Palabras con las manos en la Universidad



Por primera vez, los alumnos sordos podrán asistir a clase en igualdad de condiciones con los oyentes. La Complutense y la Consejería de Educación pagarán los 70.000 euros que cuestan los intérpretes.

Paloma nació sorda. Entre todas las virtudes que le transmitió su madre se coló esta sordera, que ambas comparten; así que el silencio es, para Paloma, el único sonido. Sus manos son su garganta, y emplea los dedos como cuerdas vocales. No enfatiza con la entonación, sino con los ojos. Como no ha conocido otra cosa, nunca se ha hecho preguntas. Salvo esa vez, tan niña, en que descubrió que había diferencias entre ella y los otros. Su madre le explicó y se sintió triste, pero no derrotada.

Fue al colegio, donde tuvo intérpretes de signos, su idioma; aprendió a hablar de forma deslumbrante para no haber escuchado nunca una palabra. Luego, también con ayuda del intérprete, pasó con brillantez por el instituto, y allí decidió estudiar Fisioterapia. Tiene 18 años y no ha perdido un curso. Y desde octubre es una más de los 100.000 alumnos de la Universidad Complutense.

Pero el salto a la facultad le está dando problemas, porque los intérpretes, le dicen, son muy caros -unos 9.000 euros por alumno y año-, y la Universidad, le dicen, no tiene recursos para pagar los que ella y otro puñado de alumnos necesitan. Así pues, desde que comenzó el curso no ha podido asistir a clase.

Bueno, ir sí va, pero no se entera de nada. Lee los labios, pero no a la velocidad con la que un profesor explica; y menos si éste pasea de un lado al otro del aula. Así que lo único que le queda es pedir a otros compañeros oyentes los apuntes, y estudiar, sola. "Entre otras cosas -explica-, quiero ir a la Universidad para divertirme y hacer amigos; pero así, aislada, no hay modo".
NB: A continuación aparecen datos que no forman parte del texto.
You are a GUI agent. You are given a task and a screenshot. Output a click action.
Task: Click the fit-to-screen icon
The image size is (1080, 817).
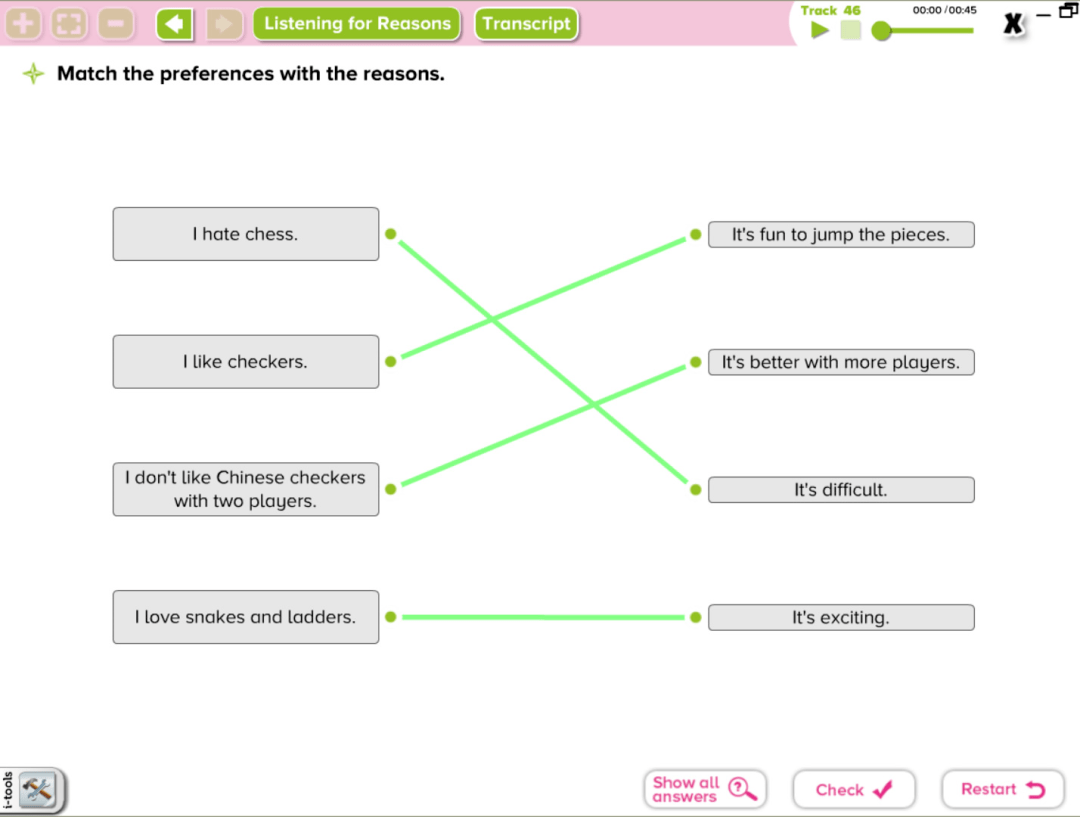click(x=70, y=24)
Federación de Sordos. Paloma no desesperó. Escribió cartas a los periódicos, concertó reuniones y, junto a otros muchachos, algunos estudiantes de la Politécnica y la UNED, aunó fuerzas a través de la Federación de Sordos de Madrid. En la recientemente creada Oficina de Atención a los Discapacitados de la Complutense le dijeron que no había dinero; luego acudió a la Consejería de Educación, donde le contestaron lo mismo. Pero en ambos sitios la trataron con cariño, confiesa, y le prometieron hacer lo posible por hallar los 70.000 euros, poco más de once millones de pesetas, que, según explica la Federación de Sordos, hacen falta para pagar seis intérpretes.

En las últimas semanas, la Universidad y la Consejería han hablado, y parece que el asunto va a resolverse. LA RAZÓN ha hablado con la vicerrectora de alumnos de la Complutense, Cristina Barañano, quien hace esta declaración de intenciones: "Hemos decidido pagar. Nosotros no lo tenemos, pero vamos a hacer un esfuerzo, al menos este año; para más adelante necesitaremos patrocinadores privados o financiación pública, sobre todo si otros alumnos, motivados por esta iniciativa, que es muy cara, comienzan a sumarse".

En la Consejería de Educación también recogen el guante, y la viceconsejera, Carmen González, promete "al menos, participar en la cofinanciación de los intérpretes". González recuerda que hay una beca para discapacitados de 600 euros anuales, y Barañano añade que la Universidad, desde este año, no cobra matrícula a los discapacitados. Paloma agradece los gestos pero se pregunta qué tienen que ver los 600 euros con que ella no entienda nada en clase. Aunque está más tranquila. Había voluntad y, parece, también va a haber intérprete.

Así que Paloma está feliz. "No era justo que, después de tantos años de esfuerzo, me quedara atrás por no poder competir con el resto de compañeros en igualdad". Los muros caen, y ella promete esforzarse mucho para ser "una gran fisioterapeuta". Y para muchas cosas más. Porque su universo es exactamente igual que el de un joven de 18 años. Cada mes compra National Geographic y sueña con viajar y conocer.

Quiere salir, divertirse, conocer a alguien, formar una familia. ¿Con otro sordo o con un oyente? "Con alguien a quien ame y que me ame a mí. ¿Qué importa si oye?".

En las próximas semanas, explica la vicerrectora de la Complutense, se formará a los intérpretes y se darán clases especiales a los profesores para que aprendan a convivir con una alumna sorda. Paloma podrá ir a clase como cualquiera. Y, aunque con más dificultades -los sordos sólo manejan la mitad del vocabulario de los oyentes-, estudiará y hará exámenes. Y será una más; es lo único que pide.